■ Exercise brief ■
Please could you give again the lines from the one holding "You are a computer-use agent. Image" through the final line of the data below, exactly, with no other lines?

Stored items:
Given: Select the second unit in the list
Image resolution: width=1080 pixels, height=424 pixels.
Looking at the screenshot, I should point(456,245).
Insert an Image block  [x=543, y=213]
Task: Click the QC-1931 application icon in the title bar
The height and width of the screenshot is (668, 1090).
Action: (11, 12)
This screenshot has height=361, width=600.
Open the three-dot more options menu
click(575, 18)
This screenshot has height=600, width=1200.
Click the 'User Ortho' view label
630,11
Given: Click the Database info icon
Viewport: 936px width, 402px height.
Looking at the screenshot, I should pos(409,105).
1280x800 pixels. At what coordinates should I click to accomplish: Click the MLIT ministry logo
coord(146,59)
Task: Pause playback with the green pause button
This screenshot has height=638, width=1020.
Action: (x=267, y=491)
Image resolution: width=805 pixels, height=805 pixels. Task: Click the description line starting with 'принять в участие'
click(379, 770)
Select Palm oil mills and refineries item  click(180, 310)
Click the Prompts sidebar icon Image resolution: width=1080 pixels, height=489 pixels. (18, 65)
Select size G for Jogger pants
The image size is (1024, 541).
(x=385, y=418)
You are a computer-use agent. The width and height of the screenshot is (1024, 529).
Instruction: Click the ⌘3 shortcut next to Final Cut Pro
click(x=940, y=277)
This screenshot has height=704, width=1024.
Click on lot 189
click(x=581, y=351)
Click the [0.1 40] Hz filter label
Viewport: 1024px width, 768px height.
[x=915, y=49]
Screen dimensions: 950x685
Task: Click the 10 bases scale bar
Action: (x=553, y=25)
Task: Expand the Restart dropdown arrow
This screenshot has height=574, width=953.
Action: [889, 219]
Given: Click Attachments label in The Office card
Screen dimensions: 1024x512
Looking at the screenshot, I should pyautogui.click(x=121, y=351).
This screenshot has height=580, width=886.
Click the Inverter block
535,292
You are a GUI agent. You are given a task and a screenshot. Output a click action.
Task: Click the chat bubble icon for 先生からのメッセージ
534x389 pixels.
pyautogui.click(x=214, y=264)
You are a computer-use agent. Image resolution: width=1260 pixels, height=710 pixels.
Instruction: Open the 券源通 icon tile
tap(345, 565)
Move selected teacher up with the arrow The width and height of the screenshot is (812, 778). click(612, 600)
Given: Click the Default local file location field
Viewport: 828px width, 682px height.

■ Response for this exercise ■
You are a computer-use agent. Image resolution: width=1260 pixels, height=710 pixels.
Instruction: Open the 券源通 icon tile
tap(345, 565)
Move selected teacher up with the arrow The width and height of the screenshot is (812, 778). click(612, 600)
Given: Click the Default local file location field
Viewport: 828px width, 682px height.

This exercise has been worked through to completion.